Our findings indicate a significant correlation between VFA, an indicator of abdominal obesity, and the risk of DR. Even after accounting for potential confounding factors, this association remained consistent, suggesting that the accumulation of abdominal fat may indeed have a genuine impact on the development of DR. Therefore, VFA could potentially serve as a helpful marker for pinpointing T2DM patients at risk of DR. It’s hypothesized that the distribution of visceral fat might have an impact on the development of DR. However, in our study, we found no considerable statistical correlation between abdominal obesity and the various stages of severity in DR.

4.1 Relationship between abdominal obesity and DR

Various studies have assessed the correlation between abdominal obesity and DR, yet previous studies have been inconsistent in results. In their research, Wu and colleagues (11) discovered a correlation between the index of abdominal obesity and diabetic nephropathy, but had no significant correlation with DR in the Chinese. Nonetheless, they also clarified that in this cohort study, the cumulative prevalence of diabetic retinopathy was merely 1.0%, indicating that the participants were primarily in the relatively initial phases of diabetes. In addition, according to the annual physical exams of the participants, their blood glucose was well-controlled, and even their glycosylated hemoglobin were not of high levels. A study in 2020 also found that Chinese visceral adiposity index was significantly correlated with cerebrovascular disease and diabetic nephropathy. However, this association was not found with diabetic retinopathy in either gender (19). In the study, a comprehensive count of 179 subjects were incorporated. This included 110 patients suffering from diabetes but without any signs of DR, and another group of 69 individuals who, while being diabetic, exhibited symptoms of DR. MRI was used to measure the distribution of fat. The average area of visceral fat among all groups was far greater than 200 cm2, and it was concluded that the distribution of visceral and subcutaneous fat was not related to diabetic retinopathy (13). Iwasaki et al. (20) found that in Japanese patients with T2DM, an escalation in waist circumference (WC) did not increase the risk of DR. Additionally, a community-sourced cross-sectional examination which involved 1,184 Indonesian individuals with T2DM showed that the measurements of body composition demonstrated an inverse correlation to both the occurrence and severity of DR (21).
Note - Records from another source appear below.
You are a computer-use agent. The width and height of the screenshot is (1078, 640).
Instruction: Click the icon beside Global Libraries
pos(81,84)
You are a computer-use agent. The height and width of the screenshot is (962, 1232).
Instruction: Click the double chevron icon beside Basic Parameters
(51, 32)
A study on Korean men showed a negative correlation between abdominal obesity and vision-threatening DR. This could potentially be ascribed to the unintended weight reduction owing to ill-managed blood glucose levels and harsh diabetic conditions (12).
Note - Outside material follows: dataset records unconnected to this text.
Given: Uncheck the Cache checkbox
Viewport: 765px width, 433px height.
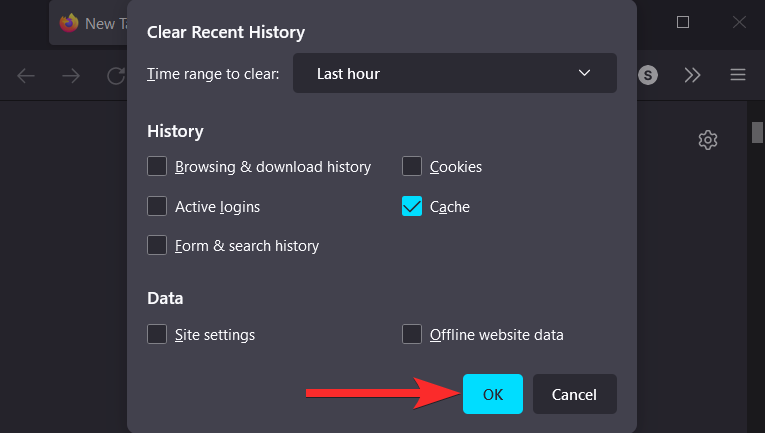Looking at the screenshot, I should [412, 207].
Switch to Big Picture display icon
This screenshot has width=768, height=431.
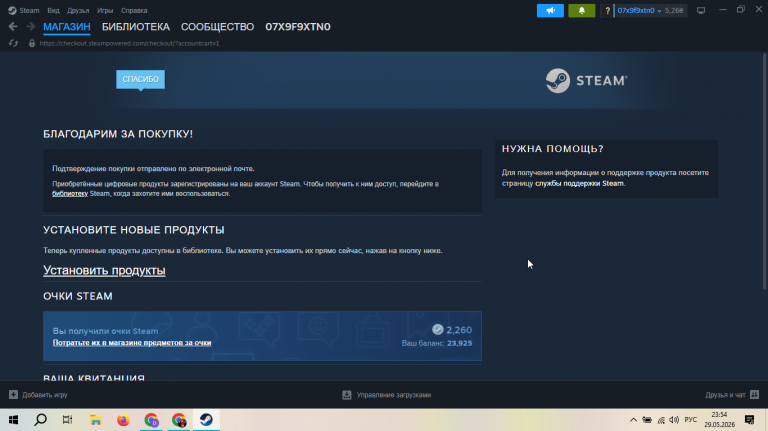(701, 10)
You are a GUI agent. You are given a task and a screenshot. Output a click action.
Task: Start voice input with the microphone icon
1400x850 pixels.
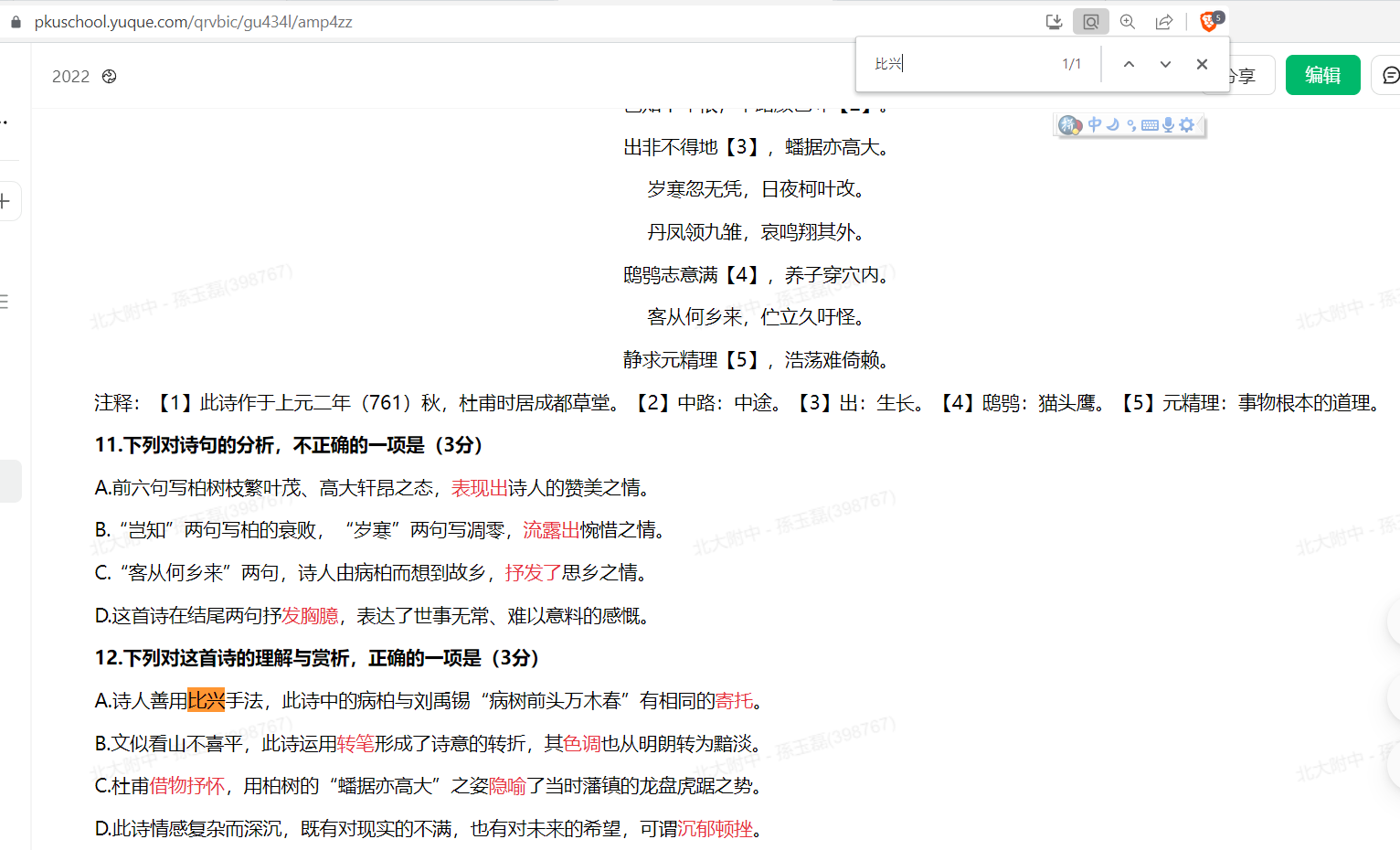[1167, 124]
Nonetheless, the results of many other studies are consistent with our data. The SN-DREAMS-I Study, for example, revealed that in urban South India, specific abdominal obesity and heightened Waist to Hip Ratio in females were correlated with the presence of diabetic retinopathy among Indians. However, these factors did not show a correlation with the severity of the condition (22). Moh et al. (9) determined a linkage between elevated visceral adiposity and DR in Asian subjects with long-standing T2DM. This observation suggests that reduction of visceral fat could potentially slow down the development of DR, even in cases of a long duration of diabetes. Visceral adiposity could potentially have a connection to vascular damage, thereby playing a significant role in the underlying pathophysiology of DR. Anan et al. (10) illustrated a correlation between the increase in VFA and DR, but interestingly, in the Japanese population with T2DM, BMI and WC did not serve as standalone risk factors for DR. The Hoorn study in the Netherlands also concluded that abdominal obesity was an independent variable for retinopathy (23). The study from the Singapore Diabetes Management Project indicated that abdominal obesity (determined by WHR) showed a positive correlation with the existence of any degree of DR. Interestingly, the correlation between WHR and the severity of DR was detected exclusively in women (24). Han’s recent study provided longitudinal evidence that abdominal obesity amplified the risk of developing DR, yet it failed to show a significant correlation with the 2-year progression of DR in Chinese patients. This aligns with the observations from our research (25). The results of a meta-analysis showed an association between abdominal obesity, as quantified by Waist Circumference and Waist-Hip Ratio, and DR. Nevertheless, the study found no association between the varying severities of DR and abdominal obesity (26). Taken together, we believe that the variations in data obtained from different researches could be partly attributed to discrepancies in elements such as study design, gender of subjects, ethnicity, levels of obesity, severity of DR, and detection methods.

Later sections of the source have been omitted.